Another Look At To The Explanations Why Your Dog Might Be Jumping Up

Written By Arman Zulhajar on Monday, May 14, 2012 | 1:46 AM

By Steve Cote

A dog that jumps up can be a awful nuisance. Having been on the sharp end of such behavior many times I'll state with experience that any pair of large paws in the gut or chest is an unpleasant experience.

The most important thing to remember with a dog that jumps up is that he is not being naughty. He's simply repeating a behavior that in the past has rewarded him. Jumping up can begin right from puppyhood where visitors like the fluffy canine at their ankles that mounts for attention. They immediately bend down and pick him up for a cuddle. This reaction provides the puppy instant reward for the behavior. Later as the dog grows the jumping up becomes less charming. It starts to hurt and if aimed right it can knock the wind out of you. I once met a medium sized dog who jumped up so high that she chipped my front tooth; she also broke an old ladies nose.

In spite of the behavior becoming a real inconvenience, in the dog's eyes we continue to reward it. We push him off and let him know off. There's the reward, touch and voice; both raise his excitement levels and the behavior becomes even worse than previously. The dog does not understand the transition between endearing and painful, therefore you'll need to learn how to train your dog to stop carrying out the behavior.

The simplest way to teach an established jumper is to introduce and reward an alternative behavior. Sit is a clear choice but others include supply a toy or touch with one paw. Firstly encourage your dog in the alternative behavior by asking it of him and providing calm praise and a reward. Do this number of times and in differing scenarios, then move on to asking it when you walk into a room and he comes to welcome you.
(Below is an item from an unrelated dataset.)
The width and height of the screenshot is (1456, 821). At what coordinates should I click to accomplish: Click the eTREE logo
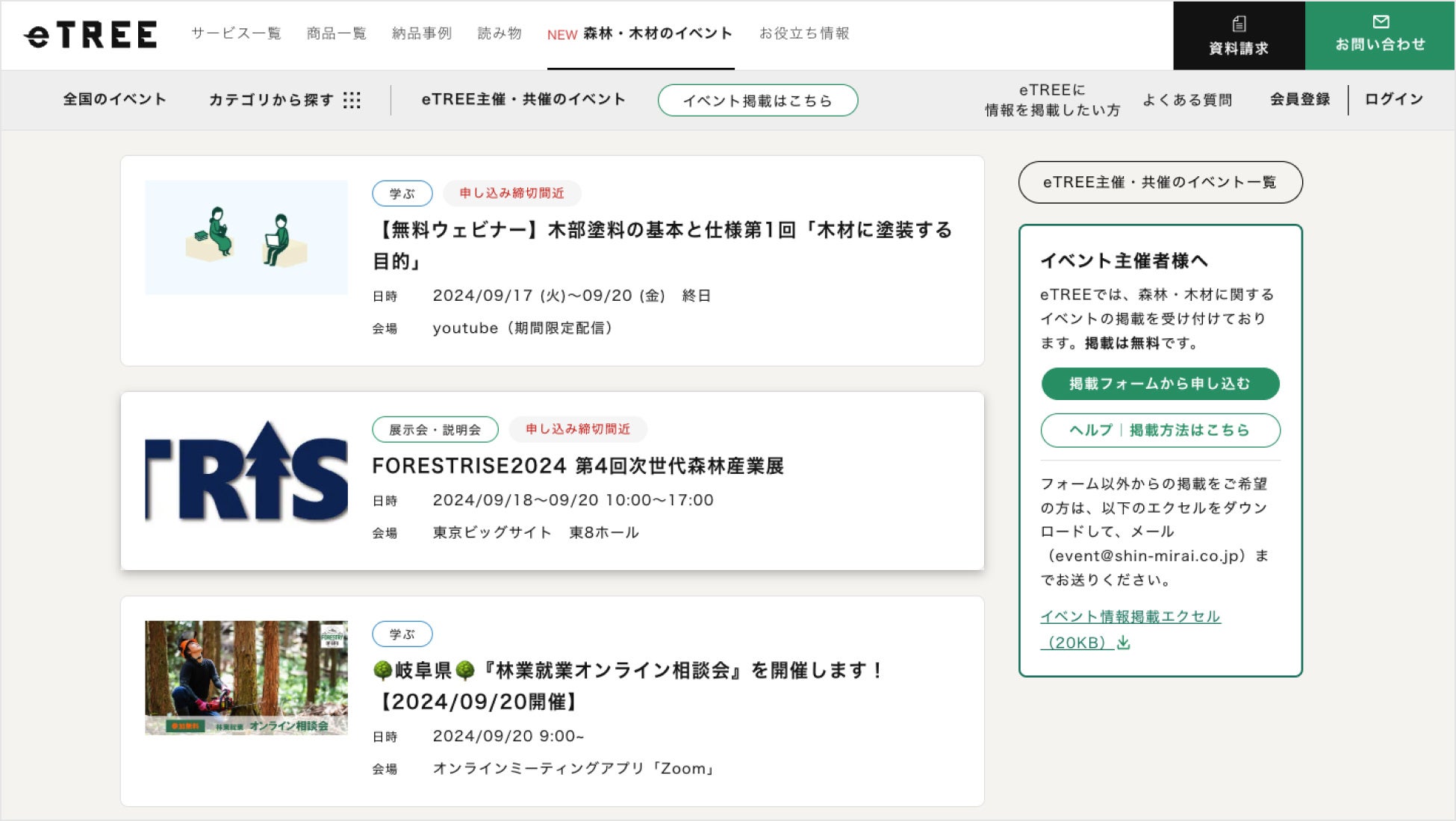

By keeping things calm and carrying out the choice behavior with you first, you may then ask others to request and reward your dog for carrying out the more convenient behavior. Ignoring the jumping up might be required in the beginning, you may even need to hold the treat above your head if he jumps at first. By persevering with this behavior modification and being consistent you will improve the behavior of your dog.